### Your goal
Look over the entries that follow and work out how many lines contain "computer". State the number only.

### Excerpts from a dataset

_ _ _ _ _ _ _

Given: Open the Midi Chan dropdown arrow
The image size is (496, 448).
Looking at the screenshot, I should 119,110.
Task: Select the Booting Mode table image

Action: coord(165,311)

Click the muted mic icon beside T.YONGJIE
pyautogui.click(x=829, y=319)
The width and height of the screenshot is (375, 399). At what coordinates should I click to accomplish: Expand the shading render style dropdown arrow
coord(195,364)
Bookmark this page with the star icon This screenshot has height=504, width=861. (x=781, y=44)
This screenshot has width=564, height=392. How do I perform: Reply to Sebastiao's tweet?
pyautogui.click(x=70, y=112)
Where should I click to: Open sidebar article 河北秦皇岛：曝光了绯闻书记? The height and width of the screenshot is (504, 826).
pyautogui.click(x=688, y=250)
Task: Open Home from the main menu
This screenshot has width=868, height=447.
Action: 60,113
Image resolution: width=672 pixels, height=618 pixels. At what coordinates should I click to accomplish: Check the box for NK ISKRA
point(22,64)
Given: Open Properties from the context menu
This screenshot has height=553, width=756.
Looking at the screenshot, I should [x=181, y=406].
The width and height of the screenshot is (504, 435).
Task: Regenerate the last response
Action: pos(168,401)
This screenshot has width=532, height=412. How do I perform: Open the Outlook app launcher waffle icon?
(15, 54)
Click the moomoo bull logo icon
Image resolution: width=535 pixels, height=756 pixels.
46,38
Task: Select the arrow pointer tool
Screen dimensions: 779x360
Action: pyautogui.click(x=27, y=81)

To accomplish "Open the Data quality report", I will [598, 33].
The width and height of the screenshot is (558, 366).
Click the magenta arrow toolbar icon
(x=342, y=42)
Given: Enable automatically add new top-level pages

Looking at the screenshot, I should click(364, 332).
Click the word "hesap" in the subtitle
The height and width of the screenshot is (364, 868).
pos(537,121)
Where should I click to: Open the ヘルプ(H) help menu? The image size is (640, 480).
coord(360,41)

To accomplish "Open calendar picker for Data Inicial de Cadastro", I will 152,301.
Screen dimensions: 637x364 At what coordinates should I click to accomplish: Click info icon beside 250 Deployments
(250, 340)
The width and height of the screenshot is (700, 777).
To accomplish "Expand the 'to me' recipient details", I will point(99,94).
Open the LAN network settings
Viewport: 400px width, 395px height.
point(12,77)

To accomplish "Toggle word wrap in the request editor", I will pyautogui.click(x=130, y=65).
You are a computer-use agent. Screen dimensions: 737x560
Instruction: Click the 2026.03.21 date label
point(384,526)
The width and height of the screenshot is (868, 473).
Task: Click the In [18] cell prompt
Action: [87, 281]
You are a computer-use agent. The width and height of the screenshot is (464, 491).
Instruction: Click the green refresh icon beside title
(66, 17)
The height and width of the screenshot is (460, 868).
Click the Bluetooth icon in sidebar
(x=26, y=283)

_ _ _ _ _ _ _

### Answer below
2